Let’s get rid of it. We don’t care about our current working path anyway, because we can’t change directory.
Let's rerun our custom.py with this change, and see what happens...
This is progress! We now get to command execution before things are blocked. After the previous change, we now know EDR is looking at our full command line. We’ve changed almost everything except our command shell. Let’s change it.
One of our favorite methods of doing…well anything, is Living-Off-the-Land. What better way to fly under the radar than to abuse the tools that are already installed on a target?
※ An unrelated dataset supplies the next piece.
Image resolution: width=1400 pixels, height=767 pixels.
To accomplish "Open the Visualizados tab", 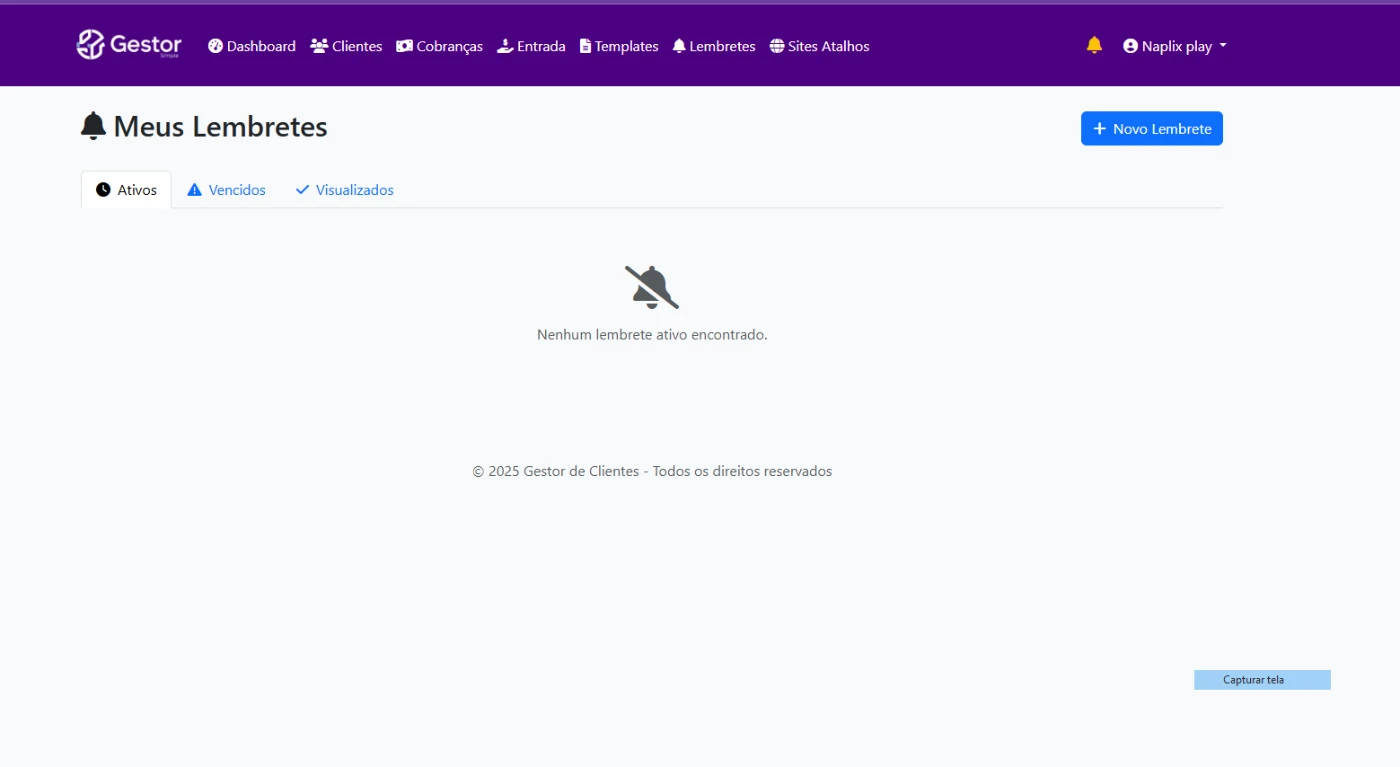I will click(345, 190).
Head over to the LOLBAS project (https://lolbas-project.github.io/) and pick out a binary that allows for execution. Then just pop it into your smbexec.py shell, and try again! NOTE: Pay attention to the command line usage. Each of these binaries is different, with different command line usage. Might need to tweak things to get it to work for your use case.
We chose conhost.exe at random, and plugged it into my smbexec.py. To our delight, some things ran successfully! We are getting ever so close.
You will see above, however, that while running an “echo” worked, running “whoami” did not. We’ve still got a little work to do to get all commands working. Let’s try throwing PowerShell into our command execution chain (line 278 for us):
The eagle has landed! So by changing our full execution chain for running “whoami” from “cmd.exe -> whoami” to “conhost.exe -> cmd.exe -> powershell.exe -> whoami” we have fully bypassed detection by a certain EDR product!
Yes, this was a very “dirty” and unscientific approach to EDR bypassing. Yes, the resulting code is pretty convoluted… it could use some extra comments after what we’ve done. But— it works. And not just the specific LOLBAS binary that we chose at random. Even if everyone who reads this blogpost uses conhost.exe and gets it “burned” / added to EDR static signatures— it’s still just a single LOLBAS. Switch to another, and carry on hacking! We can even completely change up our command line. We still have “cmd.exe /Q /c” in our execution chain, which really isn’t necessary. Maybe conhost -> powershell is all we need to bypass. Maybe we even do some additional obfuscation, such as encoding things, etc. We have lots of options at this point.
This wraps up our series on SMBExec.py from Impacket. Thanks for reading along, and hopefully this has helped you dive deeper into how the tool works, how different endpoint security products detect it, and how we can bypass those detections.